Geometrical Interpretation of Linear Equations
- The equation for a hyperplane intersecting a vector gives a vector as a solution.
- The speaker considers a sketch of this thing in one dimension.
Value Function and MDPs
- The space of all possible vectors is represented by V, while V_pi represents the only vector that truly is the value of my policy.
- An MDP looks like finding the zero of an equation if you wish, in this case, it's even a linear equation.
Stochastic Approximation
In this section, the speaker discusses stochastic approximation and how it can be used to find solutions without knowing what the blue line is.
Stochastic Approximation
- Stochastic approximation allows us to interrogate our system and get some samples without knowing what the blue line is.

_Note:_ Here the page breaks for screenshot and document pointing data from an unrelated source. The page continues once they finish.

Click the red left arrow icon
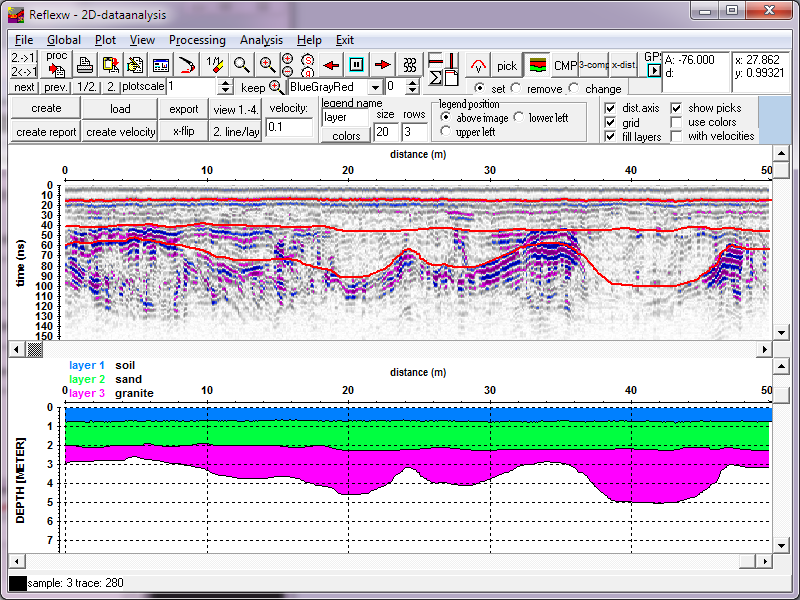Image resolution: width=800 pixels, height=600 pixels. [x=332, y=65]
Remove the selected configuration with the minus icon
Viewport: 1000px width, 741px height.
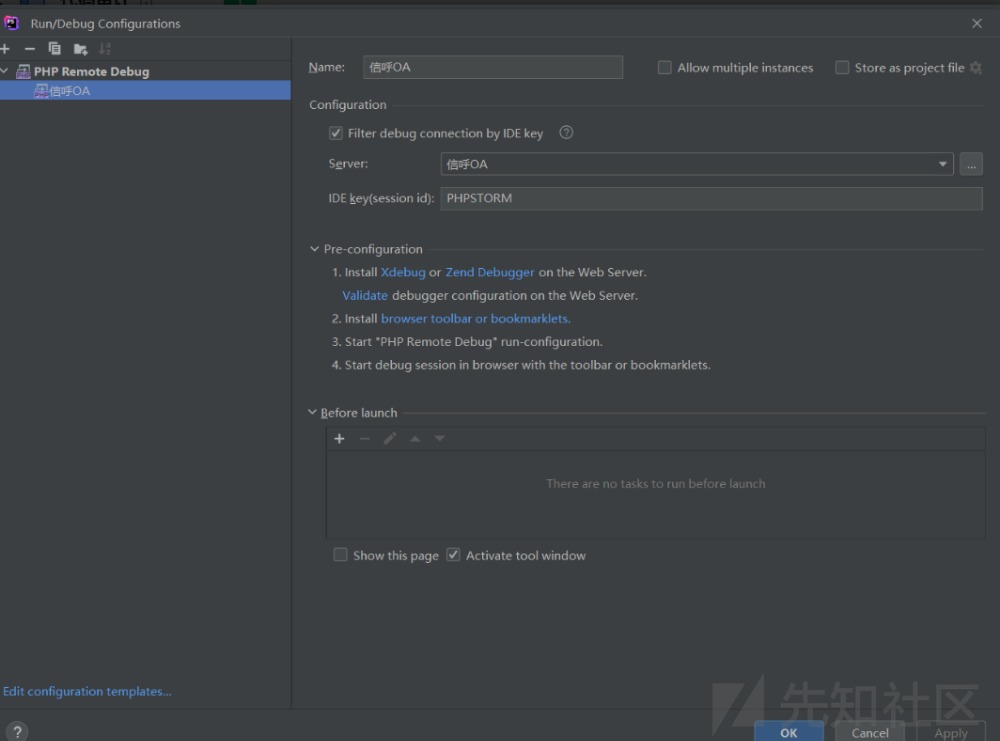(x=30, y=49)
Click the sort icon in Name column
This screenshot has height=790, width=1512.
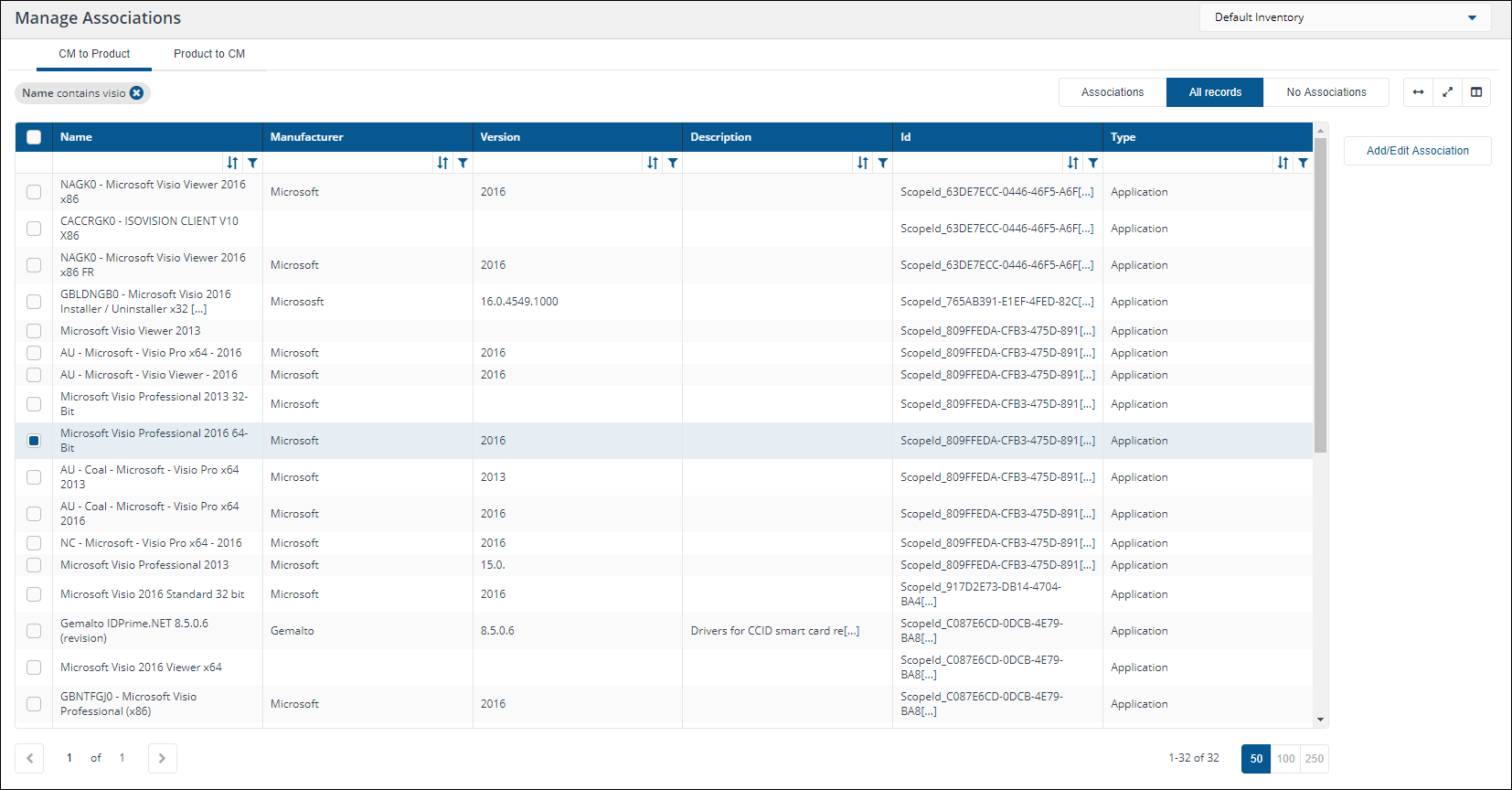pos(232,163)
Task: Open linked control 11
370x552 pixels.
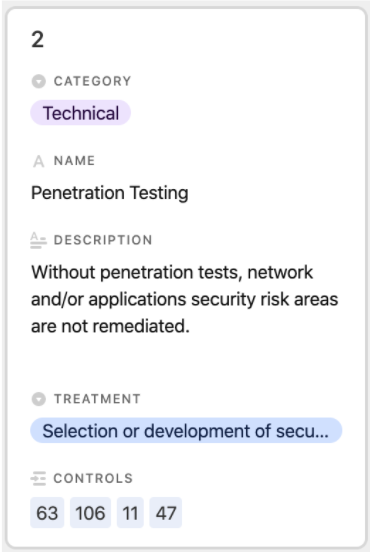Action: click(x=130, y=513)
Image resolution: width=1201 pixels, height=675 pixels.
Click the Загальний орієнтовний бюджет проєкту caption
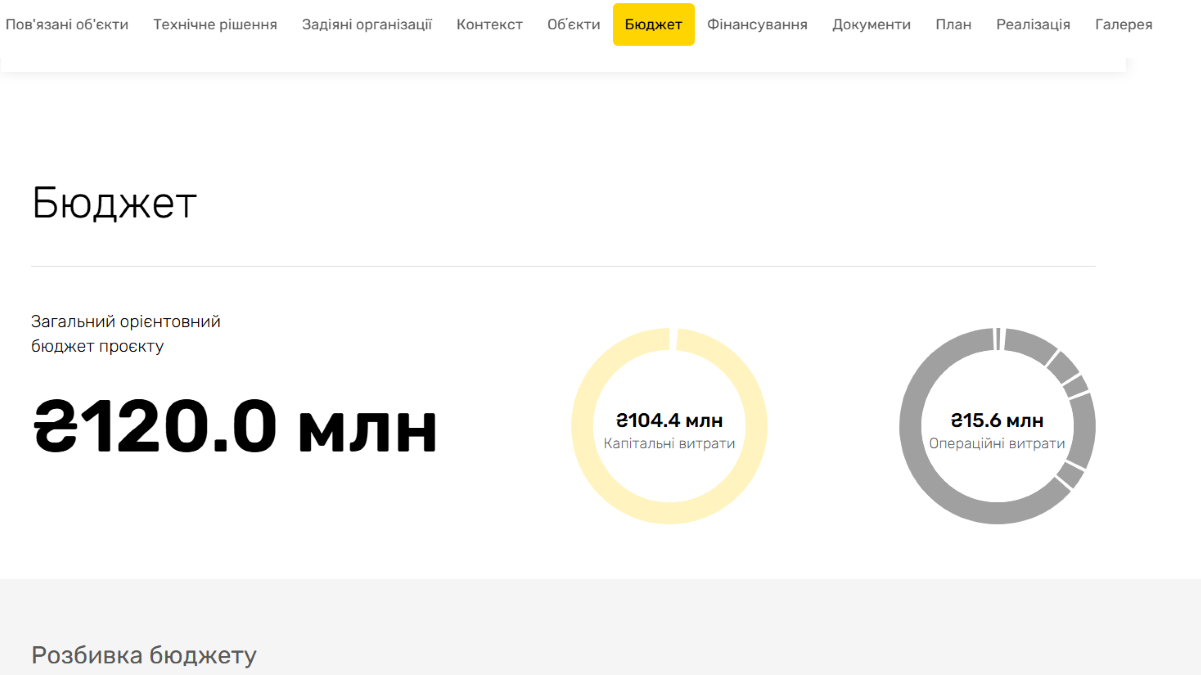coord(126,334)
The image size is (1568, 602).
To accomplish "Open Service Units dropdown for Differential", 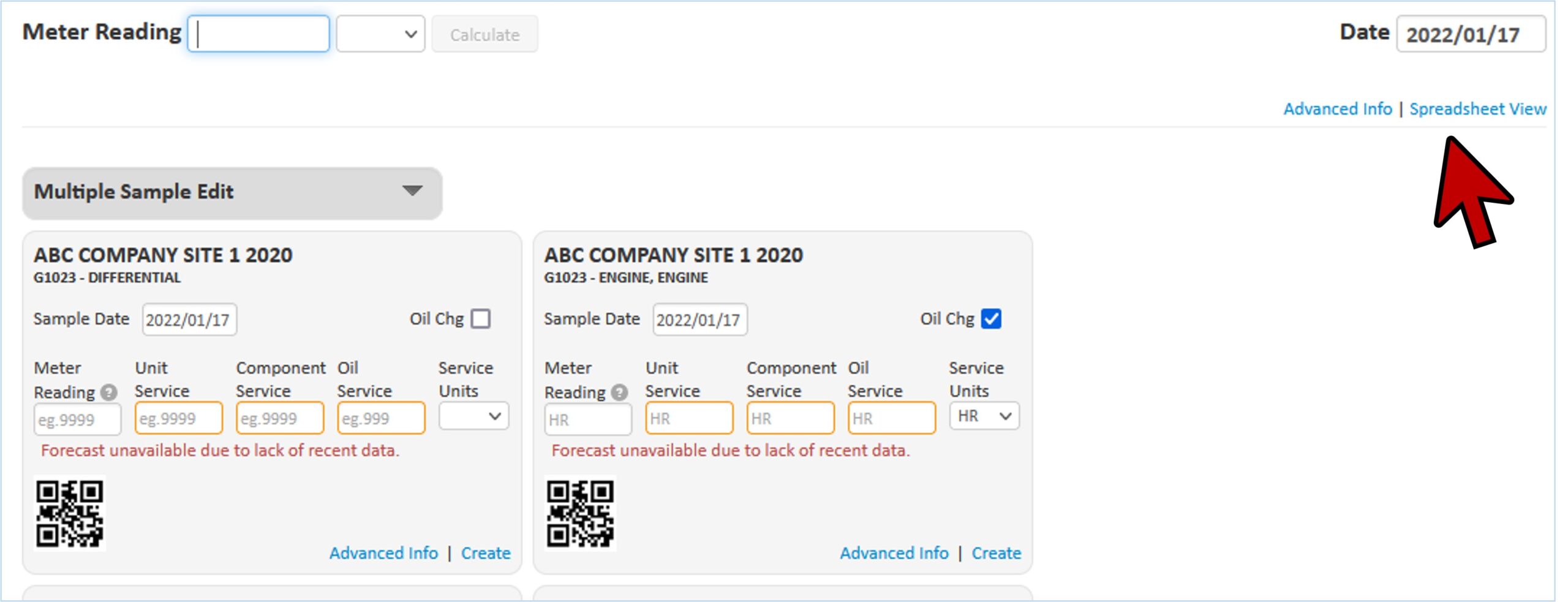I will [x=473, y=416].
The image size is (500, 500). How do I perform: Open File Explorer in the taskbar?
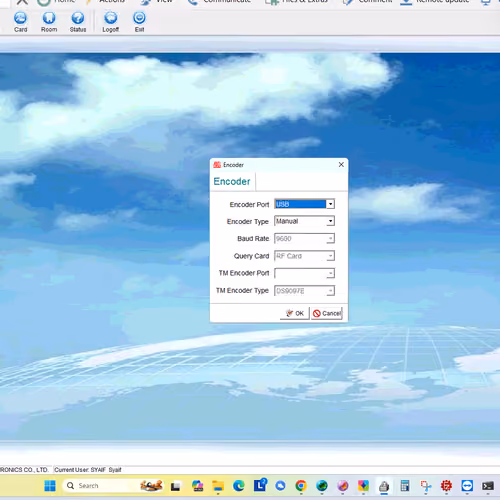pyautogui.click(x=218, y=486)
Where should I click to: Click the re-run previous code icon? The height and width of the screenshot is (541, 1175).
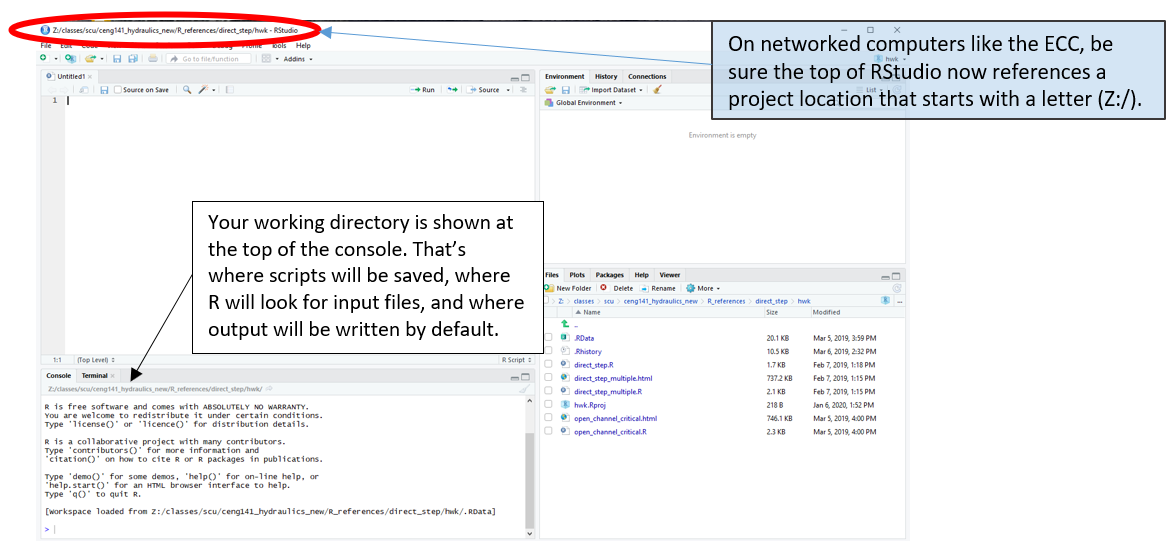(x=452, y=90)
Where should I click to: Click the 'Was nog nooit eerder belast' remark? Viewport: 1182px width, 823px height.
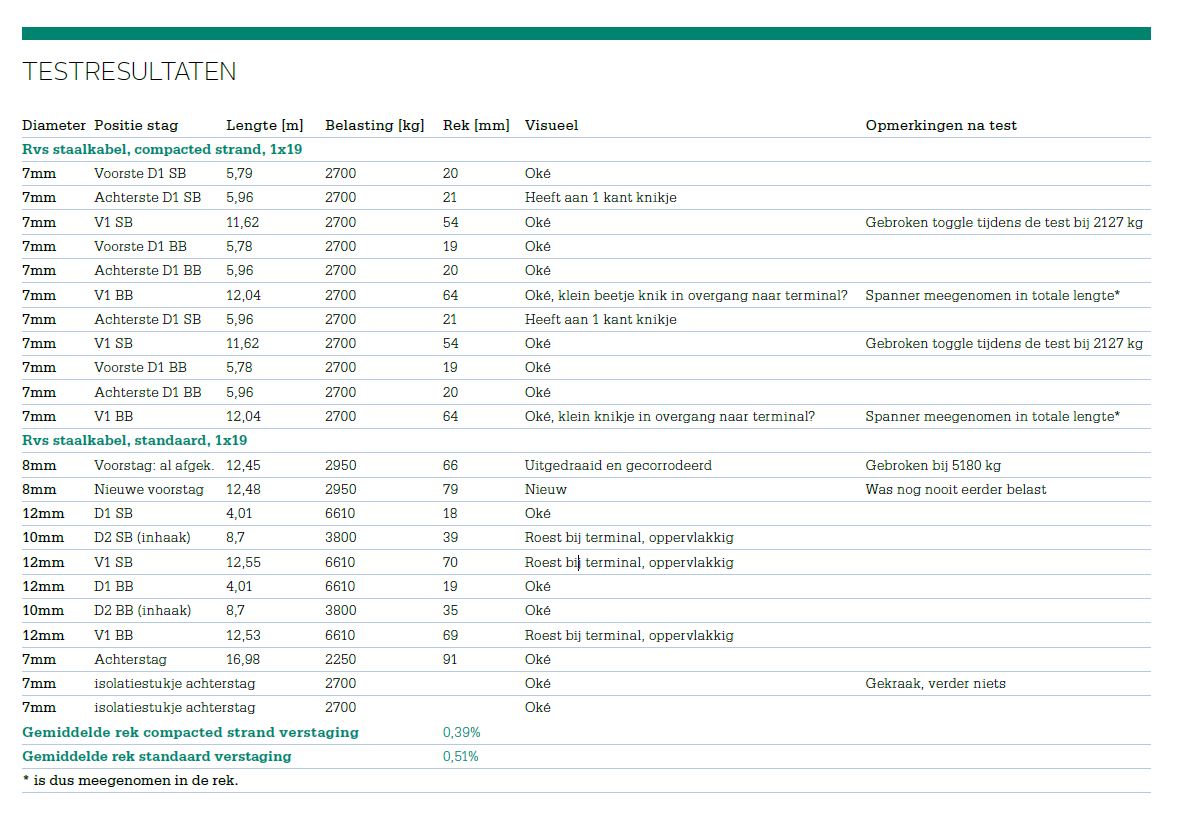(x=956, y=490)
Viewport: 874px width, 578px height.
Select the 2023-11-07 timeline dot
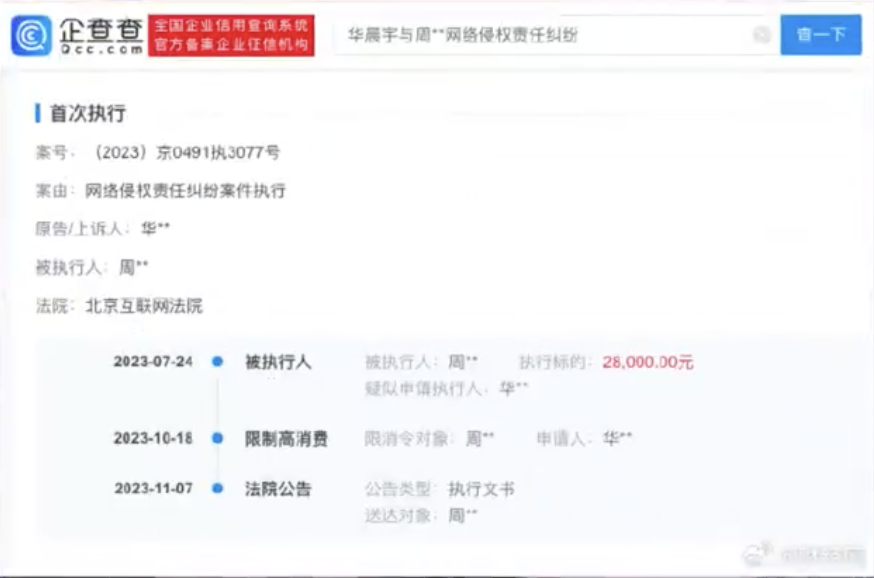pos(217,489)
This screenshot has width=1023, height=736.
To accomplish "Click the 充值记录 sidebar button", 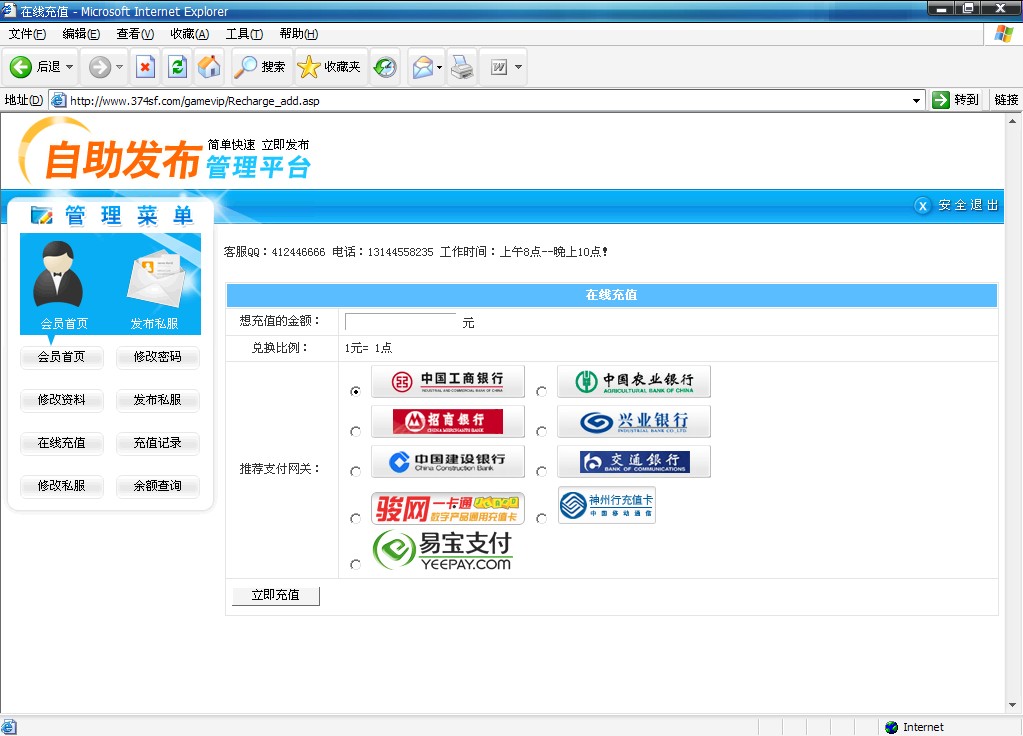I will (157, 443).
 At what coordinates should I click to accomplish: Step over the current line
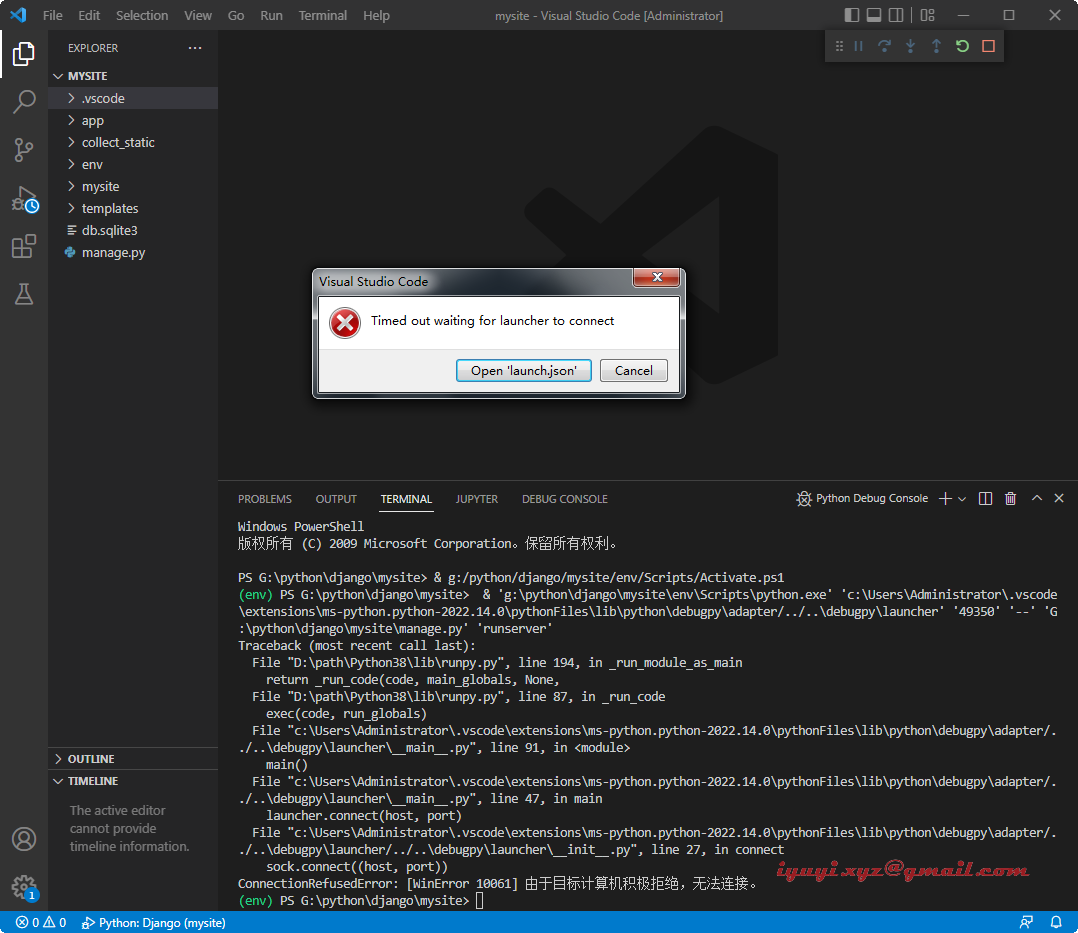click(884, 45)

- We want to find the green point here without knowing what the blue line is but just knowing that on average my red points are around the blue line.
Convergence Conditions for Stochastic Gradient Descent
- The lecture will provide conditions for convergence of stochastic gradient descent tomorrow morning.
Temporal Difference Learning for Value Function
In this section, the speaker outlines their plan to formulate their strategy for temporal difference learning for the value function.
Formulating Strategy for Temporal Difference Learning
- The speaker plans to complete the simple one-dimensional problem using stochastic approximation and then go back to their full multi-dimensional problem.
- They will then formulate their strategy for temporal difference learning for the value function.